ページ抜粋 =>
○ ○ ○
説明

誘導装置および誘導システム

【課題】従来のシステムでは、目標の予測経路に対し側方から予想会合点(以下、PIP)へ接近する経路を取ることで、初中期誘導中に生ずる、PIPが目標の速度変化で変動することに伴う進路修正による速度損失を防止する航法を提供する。
【解決手段】誘導装置内に、予めシミュレーションで求めた高速で移動する目標の対処時の情報(各PIPにおける飛しょう体の速度等)が格納されたデータベースを持つ。誘導装置では、このデータベースを用い、計算で算出されたPIPに応じて飛しょう体の速度損失が少なく旋回性能が優れている航法(従来航法で対処またはカウンタパラレル航法)を選択することができる。

【発明の詳細な説明】
【技術分野】
【0001】
本発明は、飛しょう体を目標に向けて誘導する誘導装置に関するものである。特に、高速で移動する目標に向けて飛しょう体を誘導する誘導装置に関するものである。
【背景技術】
【0002】
飛しょう体の誘導システムでは、従来、イニシャルヘディングエラー(以下IHEという)が大きいとその対処が難しくなるという課題があった。IHEを小さくするために、飛しょう体を目標に対してヘッドオンさせることで会合角を小さな値とする航法が開示されている(例えば特許文献1参照)。
【先行技術文献】
【特許文献】
【0003】
【特許文献1】特開平5−52495号公報
【発明の概要】
【発明が解決しようとする課題】
【0004】
一般に飛しょう体の飛しょう制御システムにおいては、目標の情報(位置、速度等)と飛しょう体の飛しょう特性(飛しょう時間と飛しょう距離の関係等)を用いて予想会合点(以下PIPという)を算出し、このPIPに向けて飛しょう体を発射台から放射する。
【0005】
ここで、目標を等速・直進運動とし、かつ飛しょう体の速度を等速と仮定すると、ホーミングにおける会合三角形が一義的に決定する。この会合三角形は比例航法によるホーミング開始から会合に至るまで変わることはなく、飛しょう体はホーミング開始点からPIPまで直線上を飛しょうする。
○ ○ ○
テキストと要素のポインティング記録 =>
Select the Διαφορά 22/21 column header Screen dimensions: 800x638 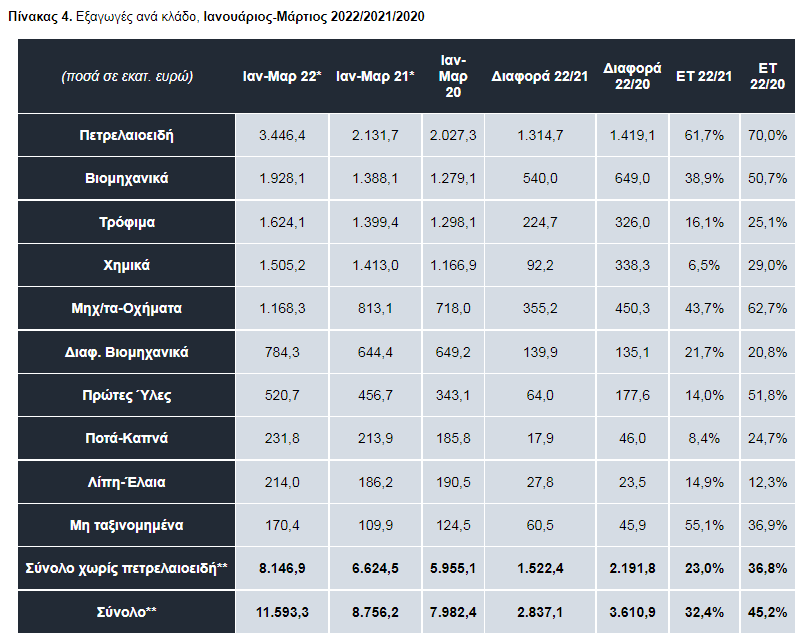coord(540,77)
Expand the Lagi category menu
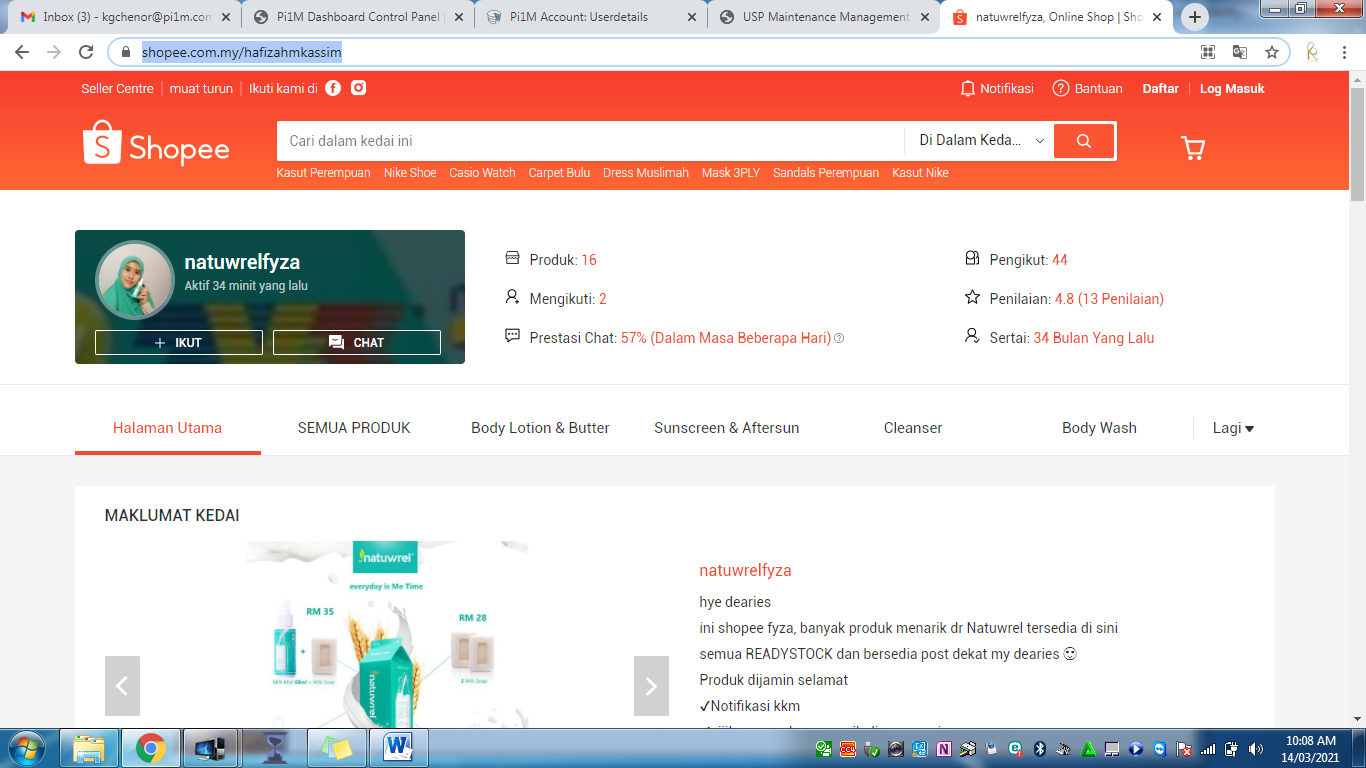 coord(1233,428)
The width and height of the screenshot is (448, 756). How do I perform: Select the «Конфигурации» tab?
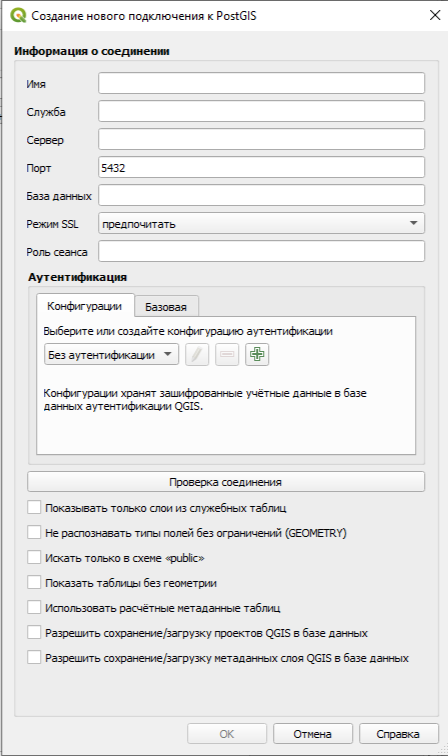click(85, 306)
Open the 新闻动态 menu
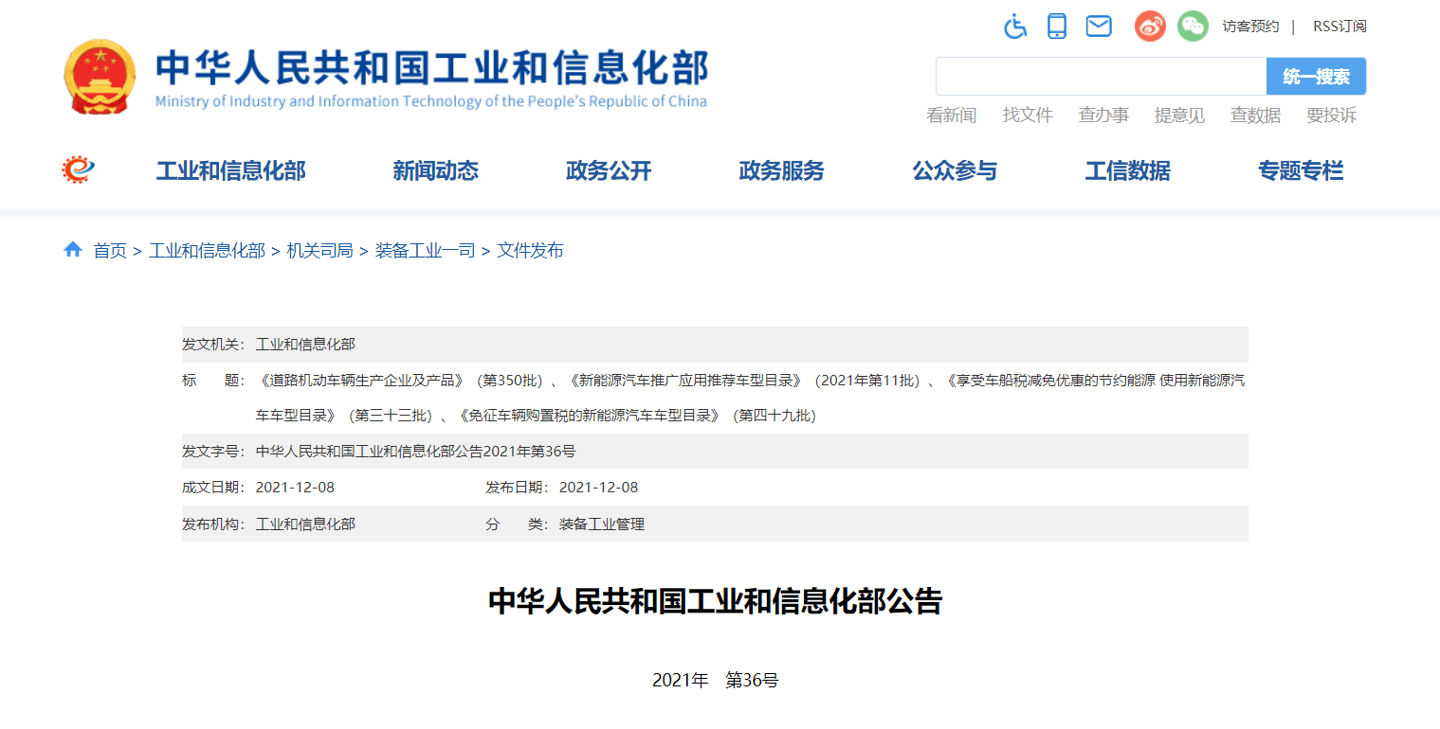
○ ○ ○
問題 =>
1. 誘導装置の特許文書によると、飛しょう体がホーミング開始点からPIPまで直線上を飛しょうするのはなぜですか。1〜3文で説明してください。
2. 誘導装置の特許文書のうち、「誘導装置および誘導システム」を含む語句で始まり「る(例えば特許文献1参照)。」で終わる部分を、一字も変えずに複製してください。

問題の解答 =>
1. 目標を等速・直進運動とし、飛しょう体の速度も等速と仮定すると、ホーミングにおける会合三角形が一義的に決まります。この会合三角形は比例航法によるホーミング開始から会合に至るまで変わらないため、飛しょう体はホーミング開始点からPIPまで直線上を飛しょうします。

2.
誘導装置および誘導システム

【課題】従来のシステムでは、目標の予測経路に対し側方から予想会合点(以下、PIP)へ接近する経路を取ることで、初中期誘導中に生ずる、PIPが目標の速度変化で変動することに伴う進路修正による速度損失を防止する航法を提供する。
【解決手段】誘導装置内に、予めシミュレーションで求めた高速で移動する目標の対処時の情報(各PIPにおける飛しょう体の速度等)が格納されたデータベースを持つ。誘導装置では、このデータベースを用い、計算で算出されたPIPに応じて飛しょう体の速度損失が少なく旋回性能が優れている航法(従来航法で対処またはカウンタパラレル航法)を選択することができる。

【発明の詳細な説明】
【技術分野】
【0001】
本発明は、飛しょう体を目標に向けて誘導する誘導装置に関するものである。特に、高速で移動する目標に向けて飛しょう体を誘導する誘導装置に関するものである。
【背景技術】
【0002】
飛しょう体の誘導システムでは、従来、イニシャルヘディングエラー(以下IHEという)が大きいとその対処が難しくなるという課題があった。IHEを小さくするために、飛しょう体を目標に対してヘッドオンさせることで会合角を小さな値とする航法が開示されている(例えば特許文献1参照)。